Nello stesso tessuto narrativo compare anche la vecchia serva di Laerte, l’anziano padre di Ulisse, citata con il nome Σικελή (libro XXIV, vv. 211, 366 e 389). Ed infatti trattasi né di praenomen né di nomen, ma soltanto di epiclesi avente funzione di qualificare la provenienza dell’anziana donna, proprio come nel caso del re Siculo giunto alla corte di Pandosia nella terra degli Enotri ed accolto dal re Morgete. Così come il re Σικελός era tale per essere il ”re dei Siculi”, o meglio il ”primo tra i Siculi”, l’anziana Σικελή era tale per essere un’appartenente all’ethnos dei Siculi. L’Odissea non argomenta sull’ubicazione di questi Siculi, né sull’esatta provenienza dell’anziana donna.

Dopo la distruzione di Ilio / Troia, nel 1184-3 a.C., i Siculi avevano già effettuato la prima migrazione dalla penisola italiana alla Sicilia, e vi erano ancora altri Siculi nella stessa penisola, così come vi erano altri Siculi nella penisola balcanica e proprio molto vicino ad Itaca. I Siculi balcanici erano dunque molto più vicini e noti agli Itacesi ed ai Proci rispetto ai Siculi presenti in Sicilia e nella penisola italiana.
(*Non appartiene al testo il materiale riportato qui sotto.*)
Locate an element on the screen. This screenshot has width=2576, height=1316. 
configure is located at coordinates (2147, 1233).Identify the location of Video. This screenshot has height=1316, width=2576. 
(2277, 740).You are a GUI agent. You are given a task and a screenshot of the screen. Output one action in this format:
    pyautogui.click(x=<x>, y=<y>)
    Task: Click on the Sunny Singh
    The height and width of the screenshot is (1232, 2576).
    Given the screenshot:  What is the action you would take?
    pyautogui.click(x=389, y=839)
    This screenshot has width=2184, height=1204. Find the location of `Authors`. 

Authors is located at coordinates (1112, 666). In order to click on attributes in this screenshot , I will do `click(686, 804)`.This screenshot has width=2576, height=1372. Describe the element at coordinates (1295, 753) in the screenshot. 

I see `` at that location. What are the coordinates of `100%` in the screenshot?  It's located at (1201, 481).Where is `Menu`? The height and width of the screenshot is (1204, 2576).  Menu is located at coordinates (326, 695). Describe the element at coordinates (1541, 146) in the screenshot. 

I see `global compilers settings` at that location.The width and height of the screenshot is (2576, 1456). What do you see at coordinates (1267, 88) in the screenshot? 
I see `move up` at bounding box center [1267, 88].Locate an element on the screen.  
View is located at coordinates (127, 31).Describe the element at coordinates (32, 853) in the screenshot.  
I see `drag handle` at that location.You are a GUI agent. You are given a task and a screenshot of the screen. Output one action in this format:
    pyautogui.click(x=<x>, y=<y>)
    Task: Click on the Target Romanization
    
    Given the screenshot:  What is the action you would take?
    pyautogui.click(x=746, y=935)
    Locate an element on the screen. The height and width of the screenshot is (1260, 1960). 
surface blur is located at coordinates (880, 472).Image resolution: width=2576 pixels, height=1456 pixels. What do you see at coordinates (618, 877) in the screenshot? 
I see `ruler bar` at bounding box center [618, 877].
Non a caso, gli idronimi della Sicilia orientale citati nel poema sono proprio quelli ‘’vecchi’’, quelli sicani (con forma radicale alb– ‘’puro / bianco’’ e per estensione semantica ‘’fiume’’), e non quelli ‘’nuovi’’, ovvero quelli siculi (con forma radicale assu– / assy– / assi– ‘’origine / bocca / fonte’’ e per estensione ‘’sivinità’’ e ‘’fiume’’), e la stessa area isolana è Sikanìa, non Sikelìa.